We are seeking a highly skilled and relentless Penetration Tester to lead complex offensive security operations across modern web applications, mobile platforms, APIs, and hybrid network environments. This is not a scanner role we’re looking for someone who thrives in deep manual analysis, can creatively bypass hardened defenses, and pivot through segmented networks like a true adversary.

• Conduct advanced manual penetration testing across applications and infrastructure, uncovering business logic abuses, race conditions, and chained vulnerabilities beyond the scope of automated tools;
• Execute black-box and gray-box engagements with and without credentials, simulating persistent threat actors with advanced TTPs;
• Perform deep-dive manual secure code reviews across various tech stacks, identifying subtle implementation flaws in logic, cryptography, and access control;
• Develop custom tooling, payloads, or exploits when commercial or open-source solutions fall short;
• Participate in or lead red team engagements, including phishing, physical intrusion planning, and lateral movement through complex enterprise networks;
• Act as a strategic partner to DevSecOps and Product teams, proactively shaping secure architecture and mitigating threats early in the SDLC;
• Mentor junior team members and contribute to internal offensive R&D, methodology refinement, and tooling innovation.

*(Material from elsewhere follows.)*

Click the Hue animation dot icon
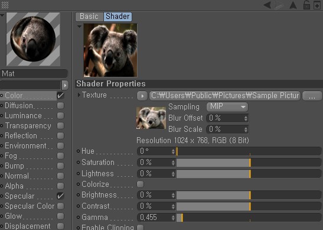coord(78,151)
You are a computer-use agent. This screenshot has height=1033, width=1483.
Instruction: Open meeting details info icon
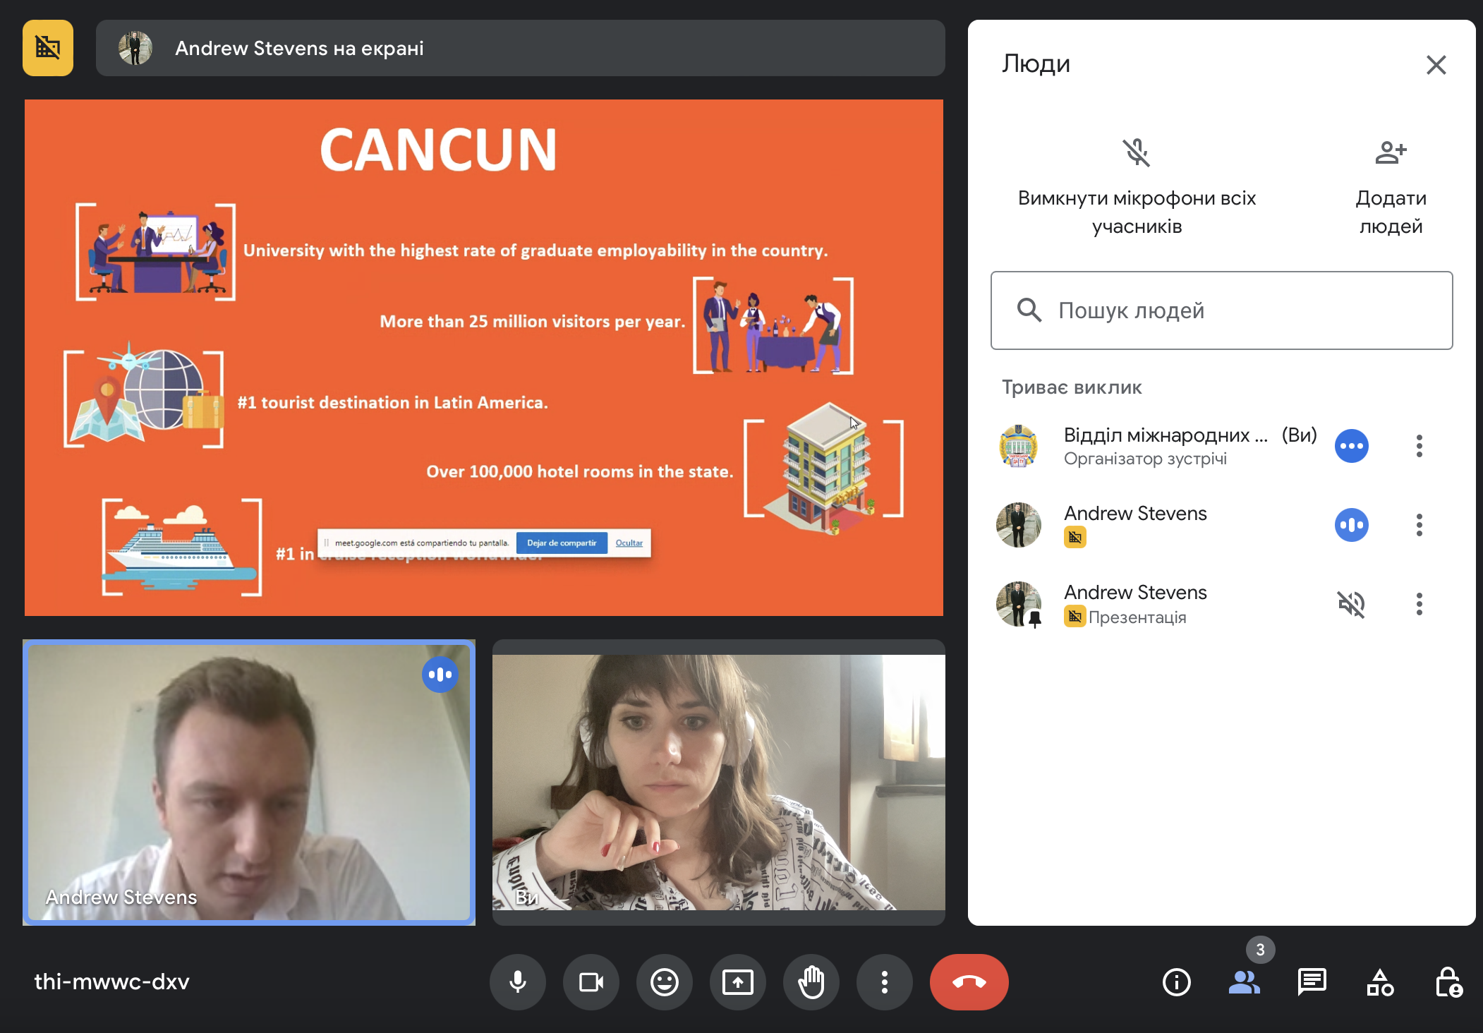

• Minimum 2+ years of proven hands-on experience conducting advanced penetration tests across diverse environments, including internal/external infrastructure, cloud environments, APIs, and client-facing applications;
• Deep expertise in manual exploitation techniques — not reliant on scanners — across web, network, wireless, mobile (iOS/Android), and API attack surfaces;
• Hands-on understanding of CI/CD security integration, with the ability to inject custom or open-source security tooling into automated pipelines (GitHub Actions, GitLab CI, Jenkins, etc.);
• Mastery of multiple operating systems, including Windows (Active Directory environments), Linux/Unix, and mobile platforms like iOS and Android, especially from an attacker’s perspective;
• Strong grasp of modern web/mobile application architectures, including microservices, containerization (Docker/Kubernetes), authentication/authorization protocols (OAuth2.0, SAML, OpenID Connect), and modern front-end frameworks;
• Proficient in at least one scripting or programming language such as Python, JavaScript, Bash, Go, or PowerShell — and capable of building tools, exploits, or automation scripts when needed;
• One or more advanced offensive security certifications are highly preferred and demonstrate your technical depth. Examples include:
• OSCP, OSWE, OSEP, CRTO, CRTL, eWPT, eWPTX, eMAPT, eCPPT, eCPTX.